SOURCE:
__________________________________________________
Olivier Chapuis, docteur en Histoire et journaliste à "Voiles et voiliers", est l'auteur d'" À la mer comme au ciel - Beautemps-Beaupré & la naissance de l'hydrographie moderne ou L'émergence de la précision en navigation et dans la cartographie marine (1700-1850) " (Presses de l'université de Paris-Sorbonne, 1999), primé par l'Académie de marine et Grand-prix de la Mer 2000 de l'Association des écrivains de langue française. Le présent article est tiré de cet ouvrage, lui-même issu de sa thèse de doctorat en Histoire.
Les relations entre l'École polytechnique et l'hydrographie française remontent aux toutes premières années de l'école. Si celle-ci est très rapidement devenue le fournisseur exclusif du corps des ingénieurs hydrographes, la formation pratique de ces derniers - pour les levés des cartes marines - a longtemps été marquée de l'empreinte de leur ingénieur hydrographe en chef, Beautemps-Beaupré, père de l'hydrographie moderne.
__________________________________________________
TÂCHES ET EXERCICES:
1) Recopiez le passage du texte sur l'hydrographie en commençant par « Les relations entre » et en allant jusqu'à « de l'hydrographie moderne. ».
2) D'après le texte sur l'hydrographie, quelle école est très rapidement devenue le fournisseur exclusif du corps des ingénieurs hydrographes ?

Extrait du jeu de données
__________________________________________________
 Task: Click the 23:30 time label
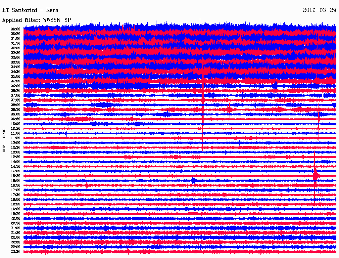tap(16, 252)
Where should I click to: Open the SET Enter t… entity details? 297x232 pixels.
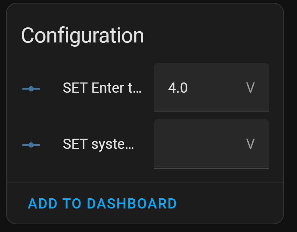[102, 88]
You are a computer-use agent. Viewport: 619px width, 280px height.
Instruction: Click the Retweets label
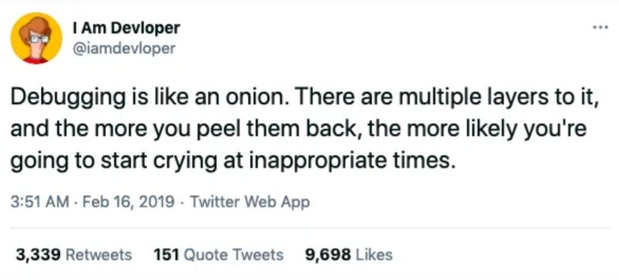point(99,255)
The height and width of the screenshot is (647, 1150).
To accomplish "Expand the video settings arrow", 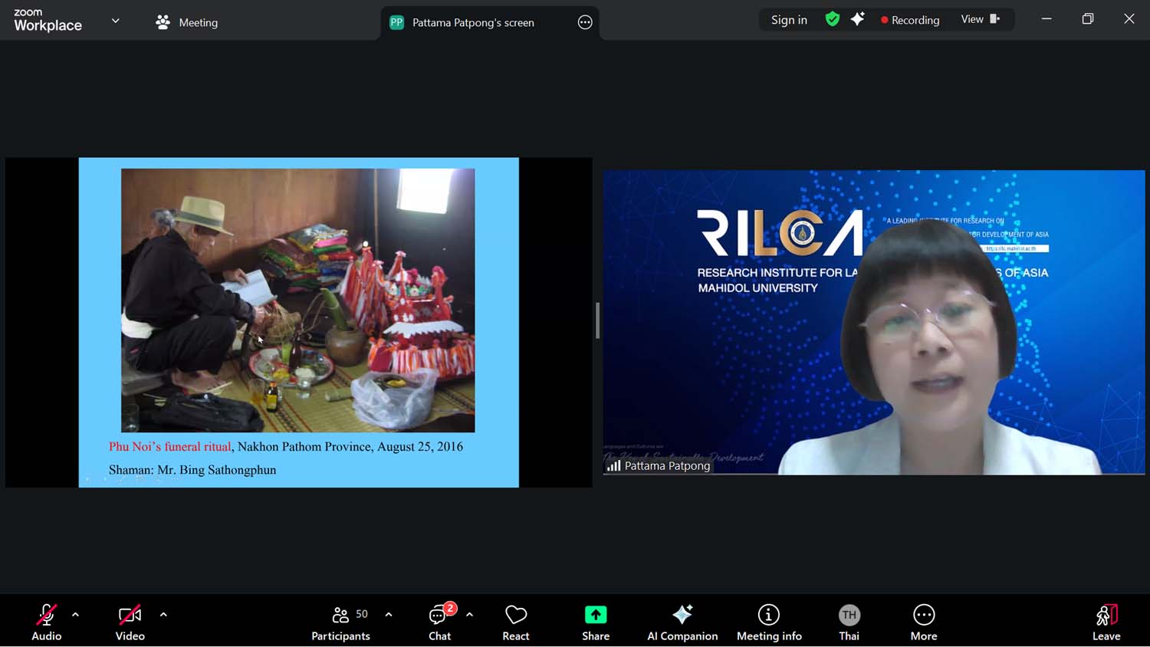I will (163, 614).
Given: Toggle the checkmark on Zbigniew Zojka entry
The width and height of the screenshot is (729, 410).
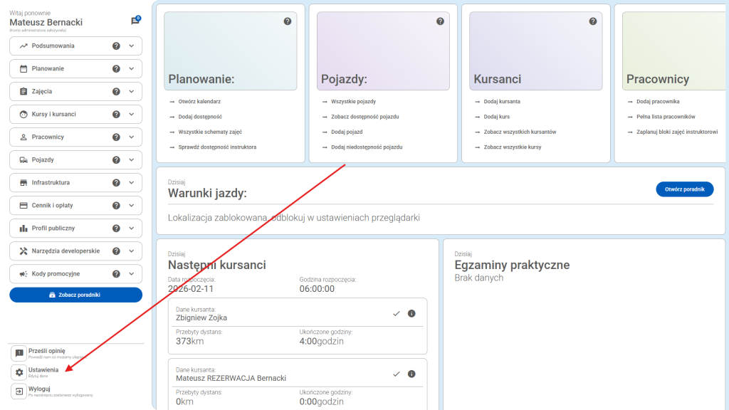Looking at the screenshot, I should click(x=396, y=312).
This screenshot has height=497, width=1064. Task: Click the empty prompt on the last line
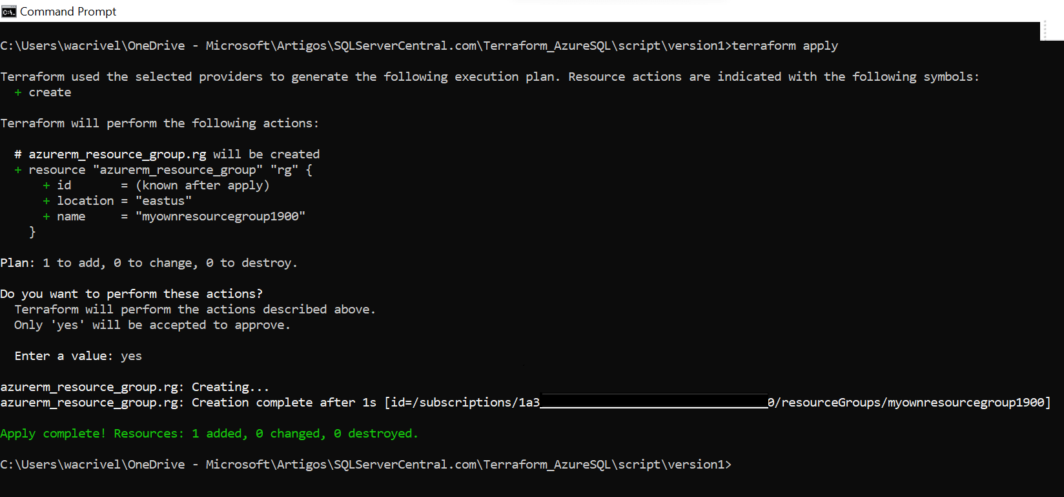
__________________________________________________
RÉPONSES PAR TÂCHE:
1)
Les relations entre l'École polytechnique et l'hydrographie française remontent aux toutes premières années de l'école. Si celle-ci est très rapidement devenue le fournisseur exclusif du corps des ingénieurs hydrographes, la formation pratique de ces derniers - pour les levés des cartes marines - a longtemps été marquée de l'empreinte de leur ingénieur hydrographe en chef, Beautemps-Beaupré, père de l'hydrographie moderne.

2) L'École polytechnique.